Como mujeres se nos enseña a siempre taparnos.
Durante varios años he sido una experta observadora de varios grupos de danza oriental, conocida como danza árabe y esa experiencia me ha enseñado lo problemático que es a veces nuestra relación con nuestro cuerpo, por las prohibiciones culturales que se asocian a lo femenino.
Como mujeres se nos enseña a taparnos a siempre taparnos. Bajo la falda de la secundaria usábamos shorts, en los vestidores del deportivo nos íbamos al lugar más escondido para cambiarnos el traje de baño, no conocimos nunca el cuerpo de nuestra madre, y batallamos cuando nos tocó amamantar a nuestros hijos e hijas, porque nunca habíamos visto a nadie hacerlo, siempre habría que taparse el cuerpo.
Así que las aprendices entran a un estudio de danza cubiertas por todos los prejuicios que se achacan al cuerpo de las mujeres desde la Edad Media, cuando según el discurso dominante “habitaba el diablo”; pero de pronto se descubre que para seguir el ritmo hay que quitar el velo de una cultura de doble cara donde los extremos nos cosifican en putas o santas, uno de los bastiones más poderosos de la cultura machista.

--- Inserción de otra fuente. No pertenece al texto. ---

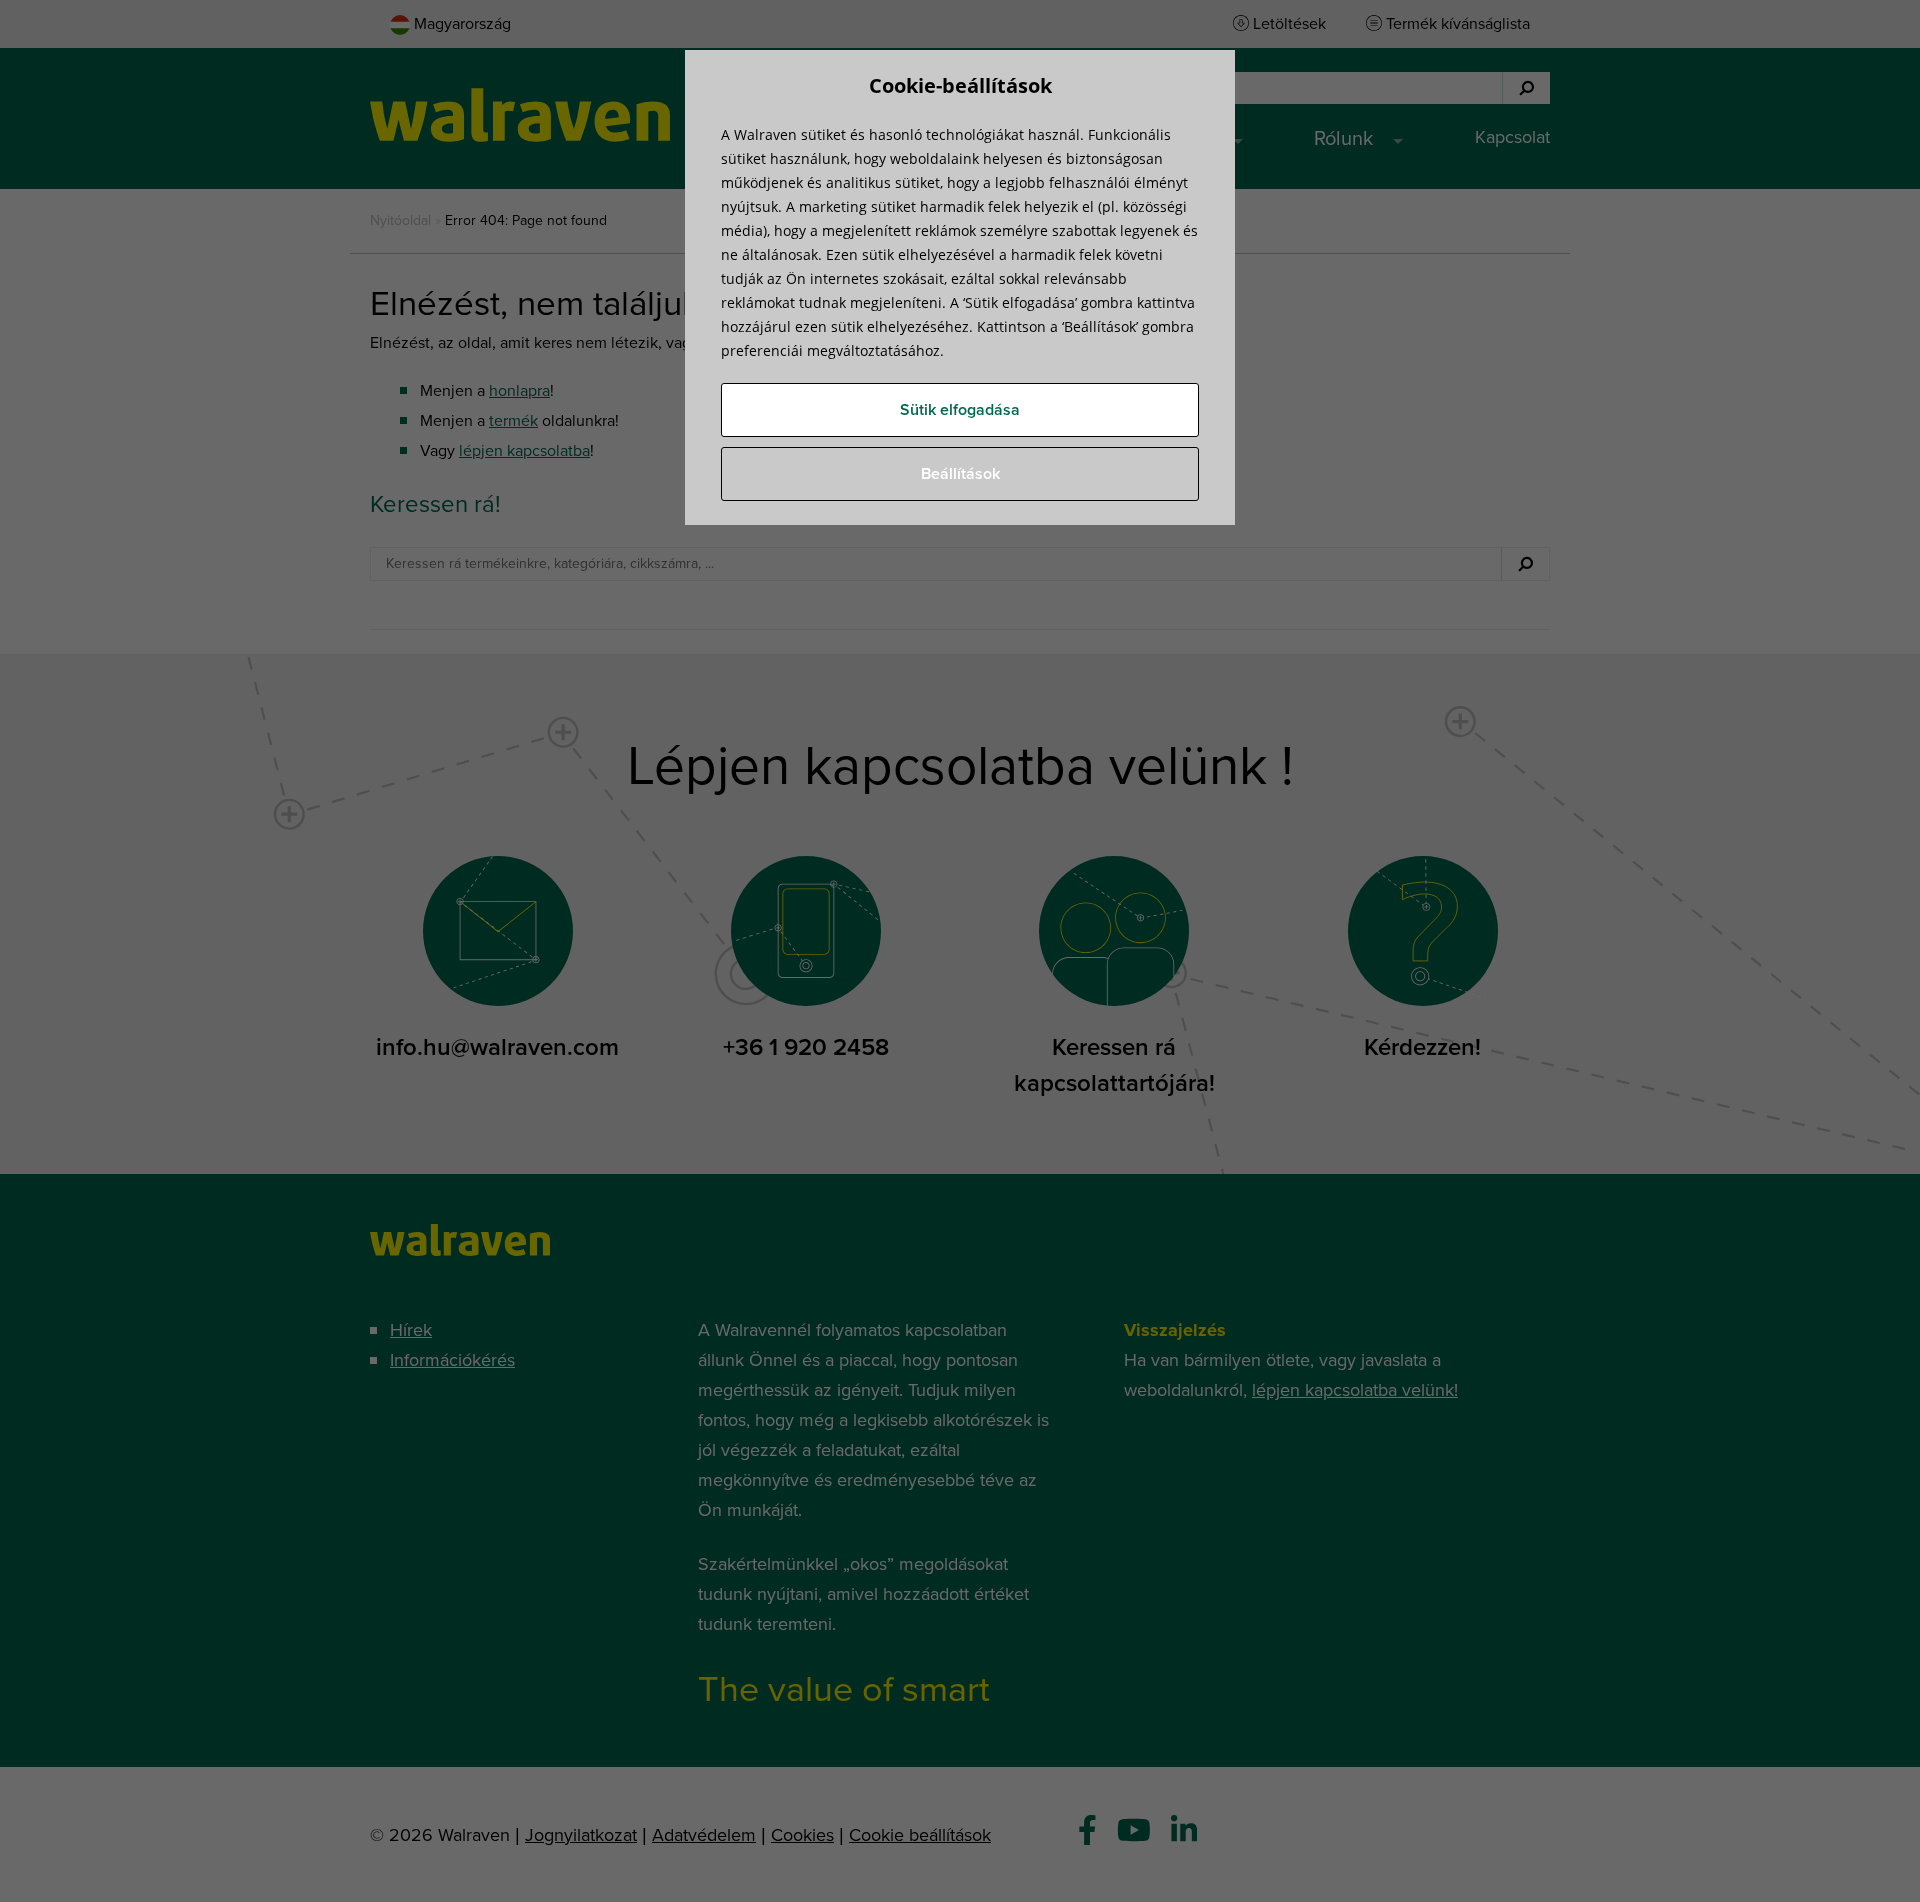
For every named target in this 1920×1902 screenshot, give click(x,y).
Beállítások (960, 474)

Otro de los obstáculos para poder hacer la danza es la forma del cuerpo estandarizada a ideales imposibles, además de la presencia de otras bailarinas que tienen cuerpos diferentes, nos han educado a competirentre nosotras y que de cualquier grupo en el que aterricemos tenemos que ser “la más bonita de todas”.

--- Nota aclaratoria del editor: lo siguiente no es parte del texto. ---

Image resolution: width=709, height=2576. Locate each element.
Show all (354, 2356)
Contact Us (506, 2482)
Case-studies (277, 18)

Pero con el tiempo las bailarinas aprenden que todo pasa por deshacerse de los prejuicios culturales sobre el cuerpo y poco a poco la técnica operará en ir construyendo los movimientos gráciles.
En los concursos y presentaciones de danza árabe, comencé a ver una amplia gama de edades, aunque predominaban las jóvenes. Y de pronto vi en el escenario a una abuela, su cuerpo y sus movimientos contaban las historias de su vida; pero la actitud nos hablaba de su amor por la vida, de un espacio personal que se había construido y de cómo se había deshecho de los prejuicios sobre su cuerpo, aunque tenía unos 60 años.

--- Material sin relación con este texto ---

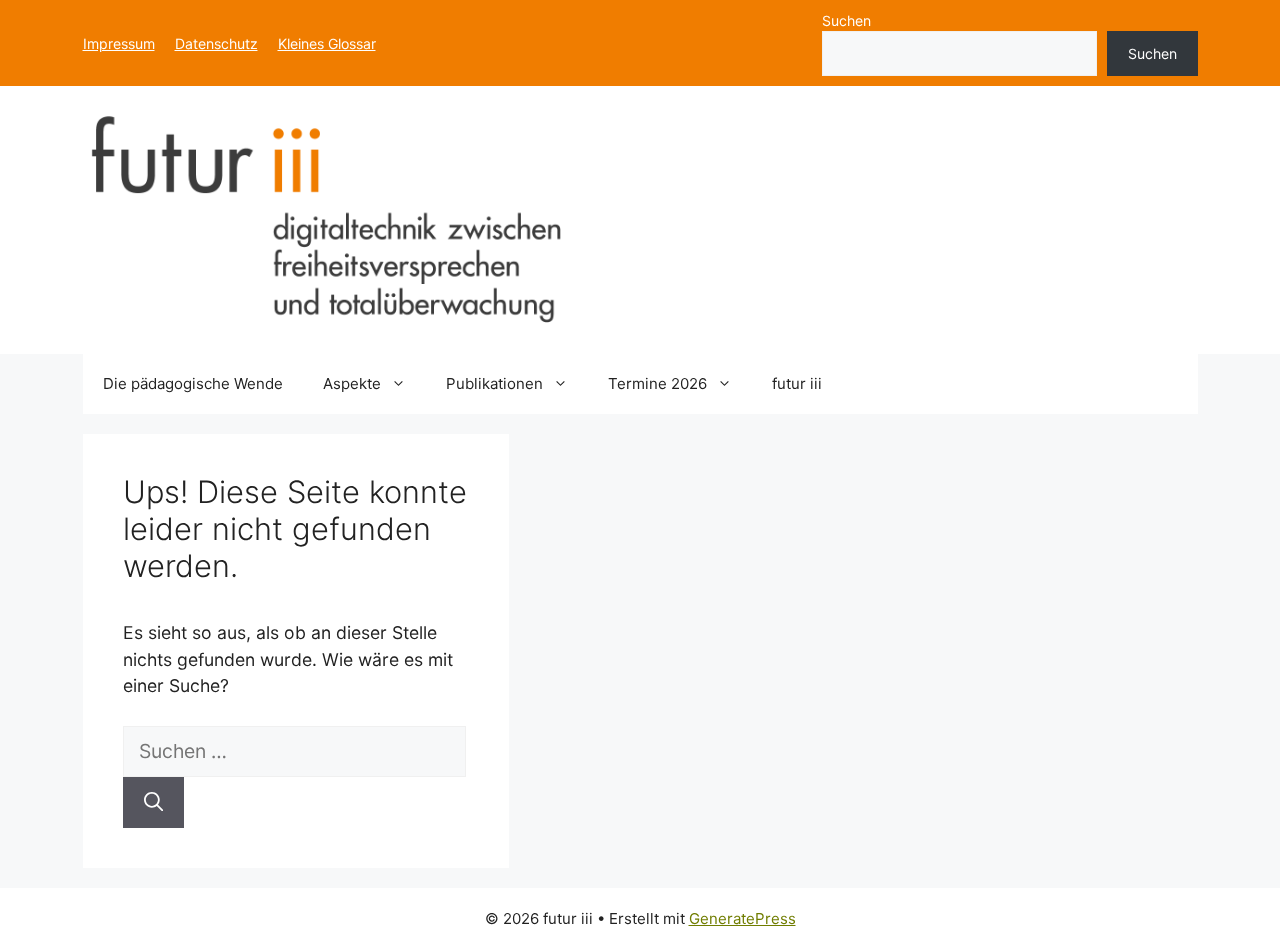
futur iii (797, 383)
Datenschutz (216, 43)
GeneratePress (742, 918)
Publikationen (494, 383)
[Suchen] (153, 802)
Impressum (119, 43)
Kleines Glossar (327, 43)
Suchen (846, 20)
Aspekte (352, 383)
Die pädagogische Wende (193, 383)
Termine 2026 (657, 383)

La formación en una coreografía es importante: así quienes son las mejores bailarinas se encuentran frente al público y las menos expertas en las líneas de atrás; allí estaba ella y todos las veíamos, nadie veía a las bailarinas expertas. Su posición era extraordinaria de acuerdo con nuestra cultura y nos enseñaba que la danza es para todas quienes quieran tomarla.
En un reciente concurso vi ganar una medalla de plata a una bailarina que sin duda tenía obesidad, pero eso no le limitó a presentarse en un solo en medio de un teatro crítico, y las jueces se centraron en la ejecución; ella se deshizo del prejuicio de los cuerpos perfectos y disfrutó al máximo el escenario.
Es cierto que la mejor edad del cuerpo sería la década de los 20, pero la danza no es sólo cuerpo, se danza con el alma, con las experiencias y con la técnica, así que una mujer madura puede ganar la simpatía del público por lo que proyecta en el escenario.
Ver durante años a estas bailarinas, madres de hijos universitarios o de pequeños niños de preescolar, me ha enseñado a quitar las costras de una cultura castrante sobre mi propio cuerpo.
Nada como un estudio de danza como para recuperar el aprecio del cuerpo, a pesar de las décadas transcurridas o, mejor dicho, por esas décadas vividas fuera del estereotipo, metiendo dentro del cuerpo el ritmo de un drum solo y viviendo la vida con coraje y esperanza. Porque lo bailado, ni quien lo quite.
Genoveva Flores. Periodista y catedrática del Tec de Monterrey.